It is a pleasure to serve under your chairmanship, Sir Christopher. I acknowledge the work of my hon. Friend Kevin Hollinrake in securing this debate and making an excellent speech, as he has done on several occasions this year in this place, and setting out a case that was well reasoned in many elements. I also pay tribute to the hon. Members for Strangford (Jim Shannon) and for East Lothian (Martin Whitfield), who made fine contributions to the debate.

As we have heard today and in previous debates this year, incidents of banking misconduct and fraud have had a severe impact on some small and medium-sized enterprises. It has been and remains a top priority of mine in office to face up to the issues that have been generated by the cases that have been raised. I am conscious that many of the eight Back-Bench Members who have taken part in this debate will have heard sad and unfortunate stories from their constituents about how the actions of banks have affected them and their businesses. That includes not only the events at HBOS Reading, but the actions of the RBS Global Restructuring Group and the mis-selling of interest rate hedging products.

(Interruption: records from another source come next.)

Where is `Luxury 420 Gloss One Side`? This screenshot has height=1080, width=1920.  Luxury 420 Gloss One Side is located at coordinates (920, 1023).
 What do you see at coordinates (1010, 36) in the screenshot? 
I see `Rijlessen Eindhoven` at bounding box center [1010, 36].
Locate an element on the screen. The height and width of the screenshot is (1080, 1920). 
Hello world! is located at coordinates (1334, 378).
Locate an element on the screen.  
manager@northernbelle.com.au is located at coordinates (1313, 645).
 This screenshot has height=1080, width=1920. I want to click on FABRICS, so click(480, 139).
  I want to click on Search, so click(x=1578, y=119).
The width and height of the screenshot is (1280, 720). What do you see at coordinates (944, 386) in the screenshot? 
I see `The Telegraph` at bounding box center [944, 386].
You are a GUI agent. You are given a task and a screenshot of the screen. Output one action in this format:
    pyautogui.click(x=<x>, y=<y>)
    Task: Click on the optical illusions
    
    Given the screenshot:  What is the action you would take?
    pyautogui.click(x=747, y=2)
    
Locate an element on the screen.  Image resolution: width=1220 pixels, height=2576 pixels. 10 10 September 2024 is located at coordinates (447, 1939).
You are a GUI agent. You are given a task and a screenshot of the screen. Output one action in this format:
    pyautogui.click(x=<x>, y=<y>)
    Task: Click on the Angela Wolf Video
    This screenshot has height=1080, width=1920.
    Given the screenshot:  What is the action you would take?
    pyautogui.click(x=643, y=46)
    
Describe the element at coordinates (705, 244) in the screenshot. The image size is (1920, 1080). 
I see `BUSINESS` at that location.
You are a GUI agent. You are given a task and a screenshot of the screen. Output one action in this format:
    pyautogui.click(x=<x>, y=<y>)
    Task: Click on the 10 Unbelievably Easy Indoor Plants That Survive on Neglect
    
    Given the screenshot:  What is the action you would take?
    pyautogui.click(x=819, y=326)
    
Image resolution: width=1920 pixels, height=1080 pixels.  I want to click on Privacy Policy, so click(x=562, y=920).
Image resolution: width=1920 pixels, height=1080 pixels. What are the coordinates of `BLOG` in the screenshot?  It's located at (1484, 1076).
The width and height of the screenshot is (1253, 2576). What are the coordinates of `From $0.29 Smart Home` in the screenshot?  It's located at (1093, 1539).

I begin by reminding Members that we expect the highest standards of behaviour across the financial sector. That is why the Government have introduced a number of necessary changes to restore public trust in financial services, such as the senior managers and certification regime. Before I address the substance of today’s debate, it is important that we pause for a moment to recognise the contribution that banks make to both the UK economy and our society. As Kirsty Blackman rightly said, it is necessary for banks to lend to SMEs. Lloyds Banking Group has, for example, increased its net lending to SMEs by £3 billion since 2014 and plans to triple that by 2020. Lloyds is the market leader in providing basic bank accounts, which help vulnerable customers, and its “Helping Britain Prosper” plan sets out a number of commitments on behaviour, diversity and charitable support.

However, I recognise that there has been a great deal of justified anger, within Parliament and beyond, regarding the fraud that was perpetrated against small businesses through the actions of individuals at the HBOS Reading branch. It is important to remember that the events at HBOS Reading constituted criminal activity. As such, it was right that those responsible were brought to justice, as my hon. Friend the Member for Thirsk and Malton pointed out. The FCA continues to conduct an enforcement investigation into the events surrounding the discovery of misconduct at HBOS Reading, resuming an investigation placed on hold at the request of Thames Valley police. I will be keenly following the progress and outcome of the investigation.

In addition, Lloyds Banking Group has appointed Dame Linda Dobbs, a retired High Court judge, as an independent legal expert to consider whether issues relating to HBOS Reading were investigated and appropriately reported to authorities at the time by Lloyds Banking Group, following its acquisition of HBOS. It will consider issues raised by the Project Lord Turnbull report referred to by my hon. Friend. Dame Linda’s findings will then be shared with the FCA.

It is right that Lloyds set up a compensation scheme for businesses affected by the events at HBOS Reading, overseen by Professor Russel Griggs. That scheme has seen offers made to all customers within its scope, with 90% of customers accepting the offer. However, I acknowledge the concerns that Members have raised about the Griggs scheme. Those concerns have certainly been heard, and I am pleased to announce that Lloyds has agreed with the FCA that Lloyds will commission a post-completion review to quality-assure the methodology and process of the Griggs scheme. [Interruption.]

Overseen by an independent person, that review will go above and beyond a normal lessons-learned exercise. The independence of the person appointed to lead the review is vital. In particular, I would expect that person not to have been employed by Lloyds in any way, and to be able to demonstrate complete operational independence from Lloyds. I am pleased that Lloyds has committed to publishing the review once it has concluded, and I welcome Lloyds’ commitment to implementing any recommendations it produces. I have been consistently clear that it is vital that we get the right processes and procedures in place, to ensure that SMEs can obtain fair redress and resolve disputes with their banks.